◆ **Rows of pointing data**:

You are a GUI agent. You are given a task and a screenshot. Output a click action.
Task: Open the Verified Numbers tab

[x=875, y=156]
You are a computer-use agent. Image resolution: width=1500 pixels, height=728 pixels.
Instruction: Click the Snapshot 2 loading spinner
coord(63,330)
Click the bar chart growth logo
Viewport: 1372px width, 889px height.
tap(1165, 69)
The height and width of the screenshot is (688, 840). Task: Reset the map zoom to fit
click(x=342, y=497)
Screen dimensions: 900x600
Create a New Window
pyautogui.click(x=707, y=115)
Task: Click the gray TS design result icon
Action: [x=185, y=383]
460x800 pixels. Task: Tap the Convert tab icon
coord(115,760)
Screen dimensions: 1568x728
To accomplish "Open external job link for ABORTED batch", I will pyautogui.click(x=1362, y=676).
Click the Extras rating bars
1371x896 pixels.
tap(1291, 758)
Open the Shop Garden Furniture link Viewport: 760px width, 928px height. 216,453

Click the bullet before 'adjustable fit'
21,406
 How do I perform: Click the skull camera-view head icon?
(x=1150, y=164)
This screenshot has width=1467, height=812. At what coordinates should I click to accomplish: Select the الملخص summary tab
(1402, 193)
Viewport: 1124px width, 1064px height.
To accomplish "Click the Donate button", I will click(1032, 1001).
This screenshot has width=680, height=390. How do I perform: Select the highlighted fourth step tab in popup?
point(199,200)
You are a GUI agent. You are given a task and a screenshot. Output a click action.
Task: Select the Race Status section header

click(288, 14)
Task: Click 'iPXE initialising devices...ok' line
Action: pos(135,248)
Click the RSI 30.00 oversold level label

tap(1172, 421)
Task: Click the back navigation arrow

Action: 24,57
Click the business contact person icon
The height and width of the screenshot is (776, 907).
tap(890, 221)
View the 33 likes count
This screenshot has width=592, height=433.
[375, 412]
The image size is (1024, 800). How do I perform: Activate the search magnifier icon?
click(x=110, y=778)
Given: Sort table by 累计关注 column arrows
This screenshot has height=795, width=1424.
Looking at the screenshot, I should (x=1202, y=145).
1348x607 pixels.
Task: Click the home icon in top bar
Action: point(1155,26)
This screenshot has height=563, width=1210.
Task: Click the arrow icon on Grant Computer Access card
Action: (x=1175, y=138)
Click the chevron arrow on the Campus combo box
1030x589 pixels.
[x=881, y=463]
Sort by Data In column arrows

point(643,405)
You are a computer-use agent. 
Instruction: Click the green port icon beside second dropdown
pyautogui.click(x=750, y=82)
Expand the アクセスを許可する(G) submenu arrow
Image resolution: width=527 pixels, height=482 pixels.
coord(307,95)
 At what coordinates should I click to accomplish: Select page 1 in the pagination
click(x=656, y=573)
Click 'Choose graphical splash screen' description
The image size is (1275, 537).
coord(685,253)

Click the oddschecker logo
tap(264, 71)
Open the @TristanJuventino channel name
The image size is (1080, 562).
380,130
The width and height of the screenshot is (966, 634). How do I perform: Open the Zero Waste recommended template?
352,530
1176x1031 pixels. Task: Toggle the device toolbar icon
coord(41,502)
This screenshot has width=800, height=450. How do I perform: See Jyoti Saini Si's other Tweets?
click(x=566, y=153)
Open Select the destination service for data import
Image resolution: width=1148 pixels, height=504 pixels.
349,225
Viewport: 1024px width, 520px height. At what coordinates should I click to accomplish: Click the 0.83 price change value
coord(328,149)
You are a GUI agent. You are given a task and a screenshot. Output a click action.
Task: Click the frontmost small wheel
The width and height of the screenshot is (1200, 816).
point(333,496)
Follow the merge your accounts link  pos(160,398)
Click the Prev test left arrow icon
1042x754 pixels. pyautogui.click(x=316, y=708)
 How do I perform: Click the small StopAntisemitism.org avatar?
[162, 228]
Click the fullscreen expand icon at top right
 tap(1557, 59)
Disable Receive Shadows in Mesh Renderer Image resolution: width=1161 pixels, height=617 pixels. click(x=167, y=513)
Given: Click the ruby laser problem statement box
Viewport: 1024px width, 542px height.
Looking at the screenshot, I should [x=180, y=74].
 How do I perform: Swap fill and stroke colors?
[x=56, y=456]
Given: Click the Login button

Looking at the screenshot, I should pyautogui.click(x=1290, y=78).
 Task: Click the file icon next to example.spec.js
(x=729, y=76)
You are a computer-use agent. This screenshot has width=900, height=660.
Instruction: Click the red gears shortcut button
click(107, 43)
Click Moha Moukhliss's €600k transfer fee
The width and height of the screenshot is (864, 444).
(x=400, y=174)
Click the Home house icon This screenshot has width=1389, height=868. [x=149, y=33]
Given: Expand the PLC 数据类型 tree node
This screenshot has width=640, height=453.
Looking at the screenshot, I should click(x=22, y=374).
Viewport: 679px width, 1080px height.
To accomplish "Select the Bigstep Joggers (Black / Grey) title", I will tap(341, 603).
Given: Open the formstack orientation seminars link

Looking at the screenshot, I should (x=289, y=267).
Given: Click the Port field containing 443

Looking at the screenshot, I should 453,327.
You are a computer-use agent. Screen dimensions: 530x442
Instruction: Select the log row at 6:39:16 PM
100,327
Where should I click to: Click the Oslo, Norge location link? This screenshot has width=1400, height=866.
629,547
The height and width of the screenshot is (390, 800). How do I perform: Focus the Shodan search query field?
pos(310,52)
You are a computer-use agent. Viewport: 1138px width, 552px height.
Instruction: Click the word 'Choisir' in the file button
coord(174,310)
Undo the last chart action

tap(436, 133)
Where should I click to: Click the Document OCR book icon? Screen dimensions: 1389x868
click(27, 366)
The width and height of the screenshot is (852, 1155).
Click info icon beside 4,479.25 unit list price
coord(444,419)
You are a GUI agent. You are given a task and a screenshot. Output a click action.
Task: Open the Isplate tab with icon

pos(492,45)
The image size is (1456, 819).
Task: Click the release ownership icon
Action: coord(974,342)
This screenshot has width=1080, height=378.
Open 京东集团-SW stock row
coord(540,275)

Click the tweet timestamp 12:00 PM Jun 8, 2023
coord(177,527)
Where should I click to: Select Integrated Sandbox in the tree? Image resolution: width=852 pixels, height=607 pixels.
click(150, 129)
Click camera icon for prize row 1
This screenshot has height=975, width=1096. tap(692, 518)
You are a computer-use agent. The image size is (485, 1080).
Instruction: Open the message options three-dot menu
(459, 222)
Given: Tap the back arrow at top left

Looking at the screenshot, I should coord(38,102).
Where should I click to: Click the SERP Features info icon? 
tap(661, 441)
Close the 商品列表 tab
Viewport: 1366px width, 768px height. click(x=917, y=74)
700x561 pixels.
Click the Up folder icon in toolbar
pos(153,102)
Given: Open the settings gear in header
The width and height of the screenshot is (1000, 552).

◆ **Problem to solve**: Copy out all of the records above, line for line, with no changes.

◆ **Solved problem**:
You are a GUI agent. You are given a task and a screenshot. Output a click action.
Task: Open the Verified Numbers tab

[x=875, y=156]
You are a computer-use agent. Image resolution: width=1500 pixels, height=728 pixels.
Instruction: Click the Snapshot 2 loading spinner
coord(63,330)
Click the bar chart growth logo
Viewport: 1372px width, 889px height.
tap(1165, 69)
The height and width of the screenshot is (688, 840). Task: Reset the map zoom to fit
click(x=342, y=497)
Screen dimensions: 900x600
Create a New Window
pyautogui.click(x=707, y=115)
Task: Click the gray TS design result icon
Action: [x=185, y=383]
460x800 pixels. Task: Tap the Convert tab icon
coord(115,760)
Screen dimensions: 1568x728
To accomplish "Open external job link for ABORTED batch", I will pyautogui.click(x=1362, y=676).
Click the Extras rating bars
1371x896 pixels.
tap(1291, 758)
Open the Shop Garden Furniture link Viewport: 760px width, 928px height. 216,453

Click the bullet before 'adjustable fit'
21,406
 How do I perform: Click the skull camera-view head icon?
(x=1150, y=164)
This screenshot has width=1467, height=812. At what coordinates should I click to accomplish: Select the الملخص summary tab
(1402, 193)
Viewport: 1124px width, 1064px height.
To accomplish "Click the Donate button", I will click(1032, 1001).
This screenshot has width=680, height=390. How do I perform: Select the highlighted fourth step tab in popup?
point(199,200)
You are a GUI agent. You are given a task and a screenshot. Output a click action.
Task: Select the Race Status section header

click(288, 14)
Task: Click 'iPXE initialising devices...ok' line
Action: pos(135,248)
Click the RSI 30.00 oversold level label

tap(1172, 421)
Task: Click the back navigation arrow

Action: 24,57
Click the business contact person icon
The height and width of the screenshot is (776, 907).
tap(890, 221)
View the 33 likes count
This screenshot has width=592, height=433.
[375, 412]
The image size is (1024, 800). How do I perform: Activate the search magnifier icon?
click(x=110, y=778)
Given: Sort table by 累计关注 column arrows
This screenshot has height=795, width=1424.
Looking at the screenshot, I should (x=1202, y=145).
1348x607 pixels.
Task: Click the home icon in top bar
Action: point(1155,26)
This screenshot has height=563, width=1210.
Task: Click the arrow icon on Grant Computer Access card
Action: (x=1175, y=138)
Click the chevron arrow on the Campus combo box
1030x589 pixels.
[x=881, y=463]
Sort by Data In column arrows

point(643,405)
You are a computer-use agent. 
Instruction: Click the green port icon beside second dropdown
pyautogui.click(x=750, y=82)
Expand the アクセスを許可する(G) submenu arrow
Image resolution: width=527 pixels, height=482 pixels.
coord(307,95)
 At what coordinates should I click to accomplish: Select page 1 in the pagination
click(x=656, y=573)
Click 'Choose graphical splash screen' description
The image size is (1275, 537).
coord(685,253)

Click the oddschecker logo
tap(264, 71)
Open the @TristanJuventino channel name
The image size is (1080, 562).
380,130
The width and height of the screenshot is (966, 634). How do I perform: Open the Zero Waste recommended template?
352,530
1176x1031 pixels. Task: Toggle the device toolbar icon
coord(41,502)
This screenshot has width=800, height=450. How do I perform: See Jyoti Saini Si's other Tweets?
click(x=566, y=153)
Open Select the destination service for data import
Image resolution: width=1148 pixels, height=504 pixels.
349,225
Viewport: 1024px width, 520px height. At what coordinates should I click to accomplish: Click the 0.83 price change value
coord(328,149)
You are a GUI agent. You are given a task and a screenshot. Output a click action.
Task: Click the frontmost small wheel
The width and height of the screenshot is (1200, 816).
point(333,496)
Follow the merge your accounts link  pos(160,398)
Click the Prev test left arrow icon
1042x754 pixels. pyautogui.click(x=316, y=708)
 How do I perform: Click the small StopAntisemitism.org avatar?
[162, 228]
Click the fullscreen expand icon at top right
 tap(1557, 59)
Disable Receive Shadows in Mesh Renderer Image resolution: width=1161 pixels, height=617 pixels. click(x=167, y=513)
Given: Click the ruby laser problem statement box
Viewport: 1024px width, 542px height.
Looking at the screenshot, I should [x=180, y=74].
 How do I perform: Swap fill and stroke colors?
[x=56, y=456]
Given: Click the Login button

Looking at the screenshot, I should pyautogui.click(x=1290, y=78).
 Task: Click the file icon next to example.spec.js
(x=729, y=76)
You are a computer-use agent. This screenshot has width=900, height=660.
Instruction: Click the red gears shortcut button
click(107, 43)
Click Moha Moukhliss's €600k transfer fee
The width and height of the screenshot is (864, 444).
(x=400, y=174)
Click the Home house icon This screenshot has width=1389, height=868. [x=149, y=33]
Given: Expand the PLC 数据类型 tree node
This screenshot has width=640, height=453.
Looking at the screenshot, I should click(x=22, y=374).
Viewport: 679px width, 1080px height.
To accomplish "Select the Bigstep Joggers (Black / Grey) title", I will tap(341, 603).
Given: Open the formstack orientation seminars link

Looking at the screenshot, I should (x=289, y=267).
Given: Click the Port field containing 443

Looking at the screenshot, I should 453,327.
You are a computer-use agent. Screen dimensions: 530x442
Instruction: Select the log row at 6:39:16 PM
100,327
Where should I click to: Click the Oslo, Norge location link? This screenshot has width=1400, height=866.
629,547
The height and width of the screenshot is (390, 800). How do I perform: Focus the Shodan search query field?
pos(310,52)
You are a computer-use agent. Viewport: 1138px width, 552px height.
Instruction: Click the word 'Choisir' in the file button
coord(174,310)
Undo the last chart action

tap(436, 133)
Where should I click to: Click the Document OCR book icon? Screen dimensions: 1389x868
click(27, 366)
The width and height of the screenshot is (852, 1155).
Click info icon beside 4,479.25 unit list price
coord(444,419)
You are a GUI agent. You are given a task and a screenshot. Output a click action.
Task: Open the Isplate tab with icon

pos(492,45)
The image size is (1456, 819).
Task: Click the release ownership icon
Action: coord(974,342)
This screenshot has width=1080, height=378.
Open 京东集团-SW stock row
coord(540,275)

Click the tweet timestamp 12:00 PM Jun 8, 2023
coord(177,527)
Where should I click to: Select Integrated Sandbox in the tree? Image resolution: width=852 pixels, height=607 pixels.
click(150, 129)
Click camera icon for prize row 1
This screenshot has height=975, width=1096. tap(692, 518)
You are a computer-use agent. The image size is (485, 1080).
Instruction: Open the message options three-dot menu
(459, 222)
Given: Tap the back arrow at top left

Looking at the screenshot, I should coord(38,102).
Where should I click to: Click the SERP Features info icon? 
tap(661, 441)
Close the 商品列表 tab
Viewport: 1366px width, 768px height. click(x=917, y=74)
700x561 pixels.
Click the Up folder icon in toolbar
pos(153,102)
Given: Open the settings gear in header
The width and height of the screenshot is (1000, 552).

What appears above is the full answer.